Using the entries that follow, please report how many lines contain the word "Type", with no other words.

**RECORD SET**
+-------+

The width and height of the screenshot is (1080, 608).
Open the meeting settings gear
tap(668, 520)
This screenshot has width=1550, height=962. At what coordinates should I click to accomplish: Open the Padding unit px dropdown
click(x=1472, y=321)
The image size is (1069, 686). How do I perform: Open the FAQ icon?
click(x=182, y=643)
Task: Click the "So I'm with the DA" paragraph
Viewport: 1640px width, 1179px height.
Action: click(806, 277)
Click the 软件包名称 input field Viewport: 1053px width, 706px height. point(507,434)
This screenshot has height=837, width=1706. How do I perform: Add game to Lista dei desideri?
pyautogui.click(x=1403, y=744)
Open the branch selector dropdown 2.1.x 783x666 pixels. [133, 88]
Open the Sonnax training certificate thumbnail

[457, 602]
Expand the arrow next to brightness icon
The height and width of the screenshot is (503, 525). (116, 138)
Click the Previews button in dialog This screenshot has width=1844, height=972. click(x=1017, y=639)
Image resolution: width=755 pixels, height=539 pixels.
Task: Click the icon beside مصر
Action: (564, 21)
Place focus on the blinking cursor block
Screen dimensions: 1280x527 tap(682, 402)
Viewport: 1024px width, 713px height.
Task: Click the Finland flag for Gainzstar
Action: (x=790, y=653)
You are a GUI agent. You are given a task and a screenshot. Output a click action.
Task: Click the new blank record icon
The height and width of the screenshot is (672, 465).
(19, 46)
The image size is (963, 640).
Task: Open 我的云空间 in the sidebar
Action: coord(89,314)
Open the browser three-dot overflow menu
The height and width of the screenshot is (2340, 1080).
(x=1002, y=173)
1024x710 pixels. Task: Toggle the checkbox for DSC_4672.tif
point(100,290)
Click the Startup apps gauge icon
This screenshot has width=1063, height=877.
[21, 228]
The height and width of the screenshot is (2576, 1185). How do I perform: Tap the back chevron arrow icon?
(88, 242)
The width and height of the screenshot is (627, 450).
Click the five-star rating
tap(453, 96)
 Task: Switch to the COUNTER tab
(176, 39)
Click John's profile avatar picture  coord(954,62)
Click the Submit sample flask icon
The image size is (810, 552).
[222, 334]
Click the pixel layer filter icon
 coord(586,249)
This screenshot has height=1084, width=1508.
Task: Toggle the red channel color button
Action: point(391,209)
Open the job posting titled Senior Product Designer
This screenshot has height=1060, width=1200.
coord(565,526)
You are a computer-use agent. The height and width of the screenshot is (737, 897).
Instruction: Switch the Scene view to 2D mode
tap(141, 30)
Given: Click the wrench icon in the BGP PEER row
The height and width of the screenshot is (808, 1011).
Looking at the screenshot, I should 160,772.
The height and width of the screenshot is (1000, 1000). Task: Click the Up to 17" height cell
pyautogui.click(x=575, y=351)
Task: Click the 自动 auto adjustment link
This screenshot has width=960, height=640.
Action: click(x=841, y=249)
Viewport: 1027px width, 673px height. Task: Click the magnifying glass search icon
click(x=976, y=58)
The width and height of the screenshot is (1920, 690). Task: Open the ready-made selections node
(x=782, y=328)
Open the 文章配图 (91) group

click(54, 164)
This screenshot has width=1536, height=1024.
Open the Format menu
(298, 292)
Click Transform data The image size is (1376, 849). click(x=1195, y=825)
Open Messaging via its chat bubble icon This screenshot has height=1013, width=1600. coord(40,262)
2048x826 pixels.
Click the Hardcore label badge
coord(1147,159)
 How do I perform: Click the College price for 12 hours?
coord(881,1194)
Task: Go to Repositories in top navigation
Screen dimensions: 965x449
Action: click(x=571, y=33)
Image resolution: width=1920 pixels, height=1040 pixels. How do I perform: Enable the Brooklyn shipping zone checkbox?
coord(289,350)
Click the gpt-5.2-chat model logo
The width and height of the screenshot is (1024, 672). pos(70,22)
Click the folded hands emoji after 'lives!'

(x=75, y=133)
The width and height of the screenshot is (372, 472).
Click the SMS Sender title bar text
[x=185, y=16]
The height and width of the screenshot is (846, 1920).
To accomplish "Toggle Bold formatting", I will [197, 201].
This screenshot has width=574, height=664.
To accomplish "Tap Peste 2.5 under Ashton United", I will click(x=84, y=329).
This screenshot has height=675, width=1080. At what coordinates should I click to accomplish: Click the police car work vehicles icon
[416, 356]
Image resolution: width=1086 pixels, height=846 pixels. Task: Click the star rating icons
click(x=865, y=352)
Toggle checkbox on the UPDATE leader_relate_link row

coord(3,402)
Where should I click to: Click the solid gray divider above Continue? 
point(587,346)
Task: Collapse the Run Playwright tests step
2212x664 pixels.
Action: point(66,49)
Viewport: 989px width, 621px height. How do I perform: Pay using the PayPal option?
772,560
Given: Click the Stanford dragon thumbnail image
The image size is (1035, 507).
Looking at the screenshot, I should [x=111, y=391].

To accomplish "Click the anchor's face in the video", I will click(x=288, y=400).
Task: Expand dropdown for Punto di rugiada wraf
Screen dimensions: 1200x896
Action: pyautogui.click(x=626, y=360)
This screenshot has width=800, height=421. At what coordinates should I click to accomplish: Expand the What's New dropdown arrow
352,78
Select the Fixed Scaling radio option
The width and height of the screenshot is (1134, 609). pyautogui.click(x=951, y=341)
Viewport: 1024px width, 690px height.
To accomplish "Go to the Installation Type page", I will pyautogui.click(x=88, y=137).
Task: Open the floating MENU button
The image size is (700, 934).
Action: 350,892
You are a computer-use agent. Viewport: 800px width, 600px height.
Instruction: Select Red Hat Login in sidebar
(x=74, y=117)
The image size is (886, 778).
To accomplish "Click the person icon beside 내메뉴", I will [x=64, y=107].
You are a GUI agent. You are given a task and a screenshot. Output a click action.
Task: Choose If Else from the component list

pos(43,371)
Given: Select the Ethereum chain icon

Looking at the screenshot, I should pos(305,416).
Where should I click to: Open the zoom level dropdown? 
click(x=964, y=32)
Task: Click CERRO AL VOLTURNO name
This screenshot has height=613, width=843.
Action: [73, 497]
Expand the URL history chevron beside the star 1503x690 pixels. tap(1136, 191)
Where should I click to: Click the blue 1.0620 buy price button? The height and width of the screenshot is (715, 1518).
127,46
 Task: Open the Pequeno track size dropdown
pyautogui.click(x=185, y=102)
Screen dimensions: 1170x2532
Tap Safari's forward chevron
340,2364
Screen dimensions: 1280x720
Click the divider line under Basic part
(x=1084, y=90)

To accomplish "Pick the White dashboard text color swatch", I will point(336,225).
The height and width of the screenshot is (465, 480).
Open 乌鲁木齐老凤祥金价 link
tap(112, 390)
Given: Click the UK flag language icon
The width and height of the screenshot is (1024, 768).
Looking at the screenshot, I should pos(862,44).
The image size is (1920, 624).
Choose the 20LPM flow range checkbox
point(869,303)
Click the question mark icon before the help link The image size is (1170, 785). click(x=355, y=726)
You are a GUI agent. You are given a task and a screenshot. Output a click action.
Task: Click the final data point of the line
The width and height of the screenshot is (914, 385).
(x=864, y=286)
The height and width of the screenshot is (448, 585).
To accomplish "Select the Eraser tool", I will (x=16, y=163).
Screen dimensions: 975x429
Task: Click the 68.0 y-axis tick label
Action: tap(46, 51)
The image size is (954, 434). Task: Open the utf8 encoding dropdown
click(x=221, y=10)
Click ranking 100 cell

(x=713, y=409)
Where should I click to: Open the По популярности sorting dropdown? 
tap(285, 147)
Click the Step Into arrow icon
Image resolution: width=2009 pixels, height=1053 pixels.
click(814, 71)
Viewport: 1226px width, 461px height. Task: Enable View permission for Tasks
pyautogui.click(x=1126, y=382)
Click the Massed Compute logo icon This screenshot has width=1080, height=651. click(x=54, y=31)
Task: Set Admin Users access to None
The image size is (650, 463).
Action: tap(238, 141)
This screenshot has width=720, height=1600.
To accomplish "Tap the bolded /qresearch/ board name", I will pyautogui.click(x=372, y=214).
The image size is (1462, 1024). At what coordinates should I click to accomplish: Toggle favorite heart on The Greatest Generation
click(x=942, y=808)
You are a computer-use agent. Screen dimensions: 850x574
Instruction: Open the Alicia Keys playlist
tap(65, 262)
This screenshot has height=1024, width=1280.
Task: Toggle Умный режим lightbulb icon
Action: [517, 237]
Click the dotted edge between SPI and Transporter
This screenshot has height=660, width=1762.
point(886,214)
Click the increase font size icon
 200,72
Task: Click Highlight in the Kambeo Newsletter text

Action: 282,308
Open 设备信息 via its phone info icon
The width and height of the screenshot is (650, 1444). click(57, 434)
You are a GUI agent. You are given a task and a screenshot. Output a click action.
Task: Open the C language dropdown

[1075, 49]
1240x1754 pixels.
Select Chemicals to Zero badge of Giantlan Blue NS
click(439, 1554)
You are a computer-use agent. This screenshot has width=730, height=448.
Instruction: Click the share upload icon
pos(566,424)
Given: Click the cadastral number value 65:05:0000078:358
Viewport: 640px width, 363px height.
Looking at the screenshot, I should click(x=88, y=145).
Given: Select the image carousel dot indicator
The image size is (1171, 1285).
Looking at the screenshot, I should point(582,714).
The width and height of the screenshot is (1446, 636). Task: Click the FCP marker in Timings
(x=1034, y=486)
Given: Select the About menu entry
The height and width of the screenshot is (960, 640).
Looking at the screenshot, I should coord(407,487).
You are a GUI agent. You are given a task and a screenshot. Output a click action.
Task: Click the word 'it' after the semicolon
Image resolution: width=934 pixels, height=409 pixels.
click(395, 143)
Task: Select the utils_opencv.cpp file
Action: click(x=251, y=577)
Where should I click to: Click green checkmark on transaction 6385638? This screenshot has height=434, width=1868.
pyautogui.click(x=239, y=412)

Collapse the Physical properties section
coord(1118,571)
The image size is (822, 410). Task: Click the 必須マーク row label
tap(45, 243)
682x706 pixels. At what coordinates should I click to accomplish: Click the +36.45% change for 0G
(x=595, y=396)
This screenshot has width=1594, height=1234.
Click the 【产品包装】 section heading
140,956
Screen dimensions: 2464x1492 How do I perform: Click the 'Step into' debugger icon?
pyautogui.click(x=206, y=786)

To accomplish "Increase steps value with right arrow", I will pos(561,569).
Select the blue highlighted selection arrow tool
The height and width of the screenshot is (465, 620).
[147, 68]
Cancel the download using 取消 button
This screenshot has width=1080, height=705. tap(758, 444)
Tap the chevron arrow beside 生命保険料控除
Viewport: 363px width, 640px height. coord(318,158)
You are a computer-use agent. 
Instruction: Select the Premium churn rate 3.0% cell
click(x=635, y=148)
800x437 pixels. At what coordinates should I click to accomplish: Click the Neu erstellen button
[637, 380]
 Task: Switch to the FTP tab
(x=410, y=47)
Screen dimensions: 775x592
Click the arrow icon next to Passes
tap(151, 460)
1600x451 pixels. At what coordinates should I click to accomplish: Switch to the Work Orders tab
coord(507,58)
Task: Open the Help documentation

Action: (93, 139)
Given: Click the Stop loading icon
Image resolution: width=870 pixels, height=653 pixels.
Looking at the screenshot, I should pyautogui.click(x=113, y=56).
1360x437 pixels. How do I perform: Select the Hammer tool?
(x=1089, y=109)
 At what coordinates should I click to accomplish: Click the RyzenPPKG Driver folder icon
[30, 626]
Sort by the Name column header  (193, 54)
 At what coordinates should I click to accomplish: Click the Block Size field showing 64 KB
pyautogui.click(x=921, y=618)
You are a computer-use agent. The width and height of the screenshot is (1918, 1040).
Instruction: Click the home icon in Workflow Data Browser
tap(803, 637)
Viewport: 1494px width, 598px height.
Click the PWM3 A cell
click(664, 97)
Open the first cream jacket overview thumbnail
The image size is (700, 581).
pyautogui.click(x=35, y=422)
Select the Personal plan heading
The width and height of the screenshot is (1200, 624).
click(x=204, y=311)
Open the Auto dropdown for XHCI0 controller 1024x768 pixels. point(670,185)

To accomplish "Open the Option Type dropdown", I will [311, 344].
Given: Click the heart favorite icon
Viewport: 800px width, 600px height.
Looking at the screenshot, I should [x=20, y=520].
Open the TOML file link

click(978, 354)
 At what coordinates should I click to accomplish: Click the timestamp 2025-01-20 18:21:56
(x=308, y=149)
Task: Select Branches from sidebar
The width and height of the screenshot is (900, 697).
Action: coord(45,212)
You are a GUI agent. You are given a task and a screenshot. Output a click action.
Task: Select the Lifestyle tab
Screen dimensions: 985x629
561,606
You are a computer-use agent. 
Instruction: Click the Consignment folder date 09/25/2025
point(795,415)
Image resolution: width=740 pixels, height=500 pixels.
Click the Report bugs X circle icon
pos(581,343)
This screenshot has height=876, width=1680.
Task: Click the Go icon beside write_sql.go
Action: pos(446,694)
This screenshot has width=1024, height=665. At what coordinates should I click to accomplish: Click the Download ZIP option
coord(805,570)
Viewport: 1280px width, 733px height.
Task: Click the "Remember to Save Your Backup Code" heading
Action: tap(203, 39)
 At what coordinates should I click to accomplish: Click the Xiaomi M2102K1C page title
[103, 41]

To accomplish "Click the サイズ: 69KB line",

+-------+

**EXERCISE RESULT**
2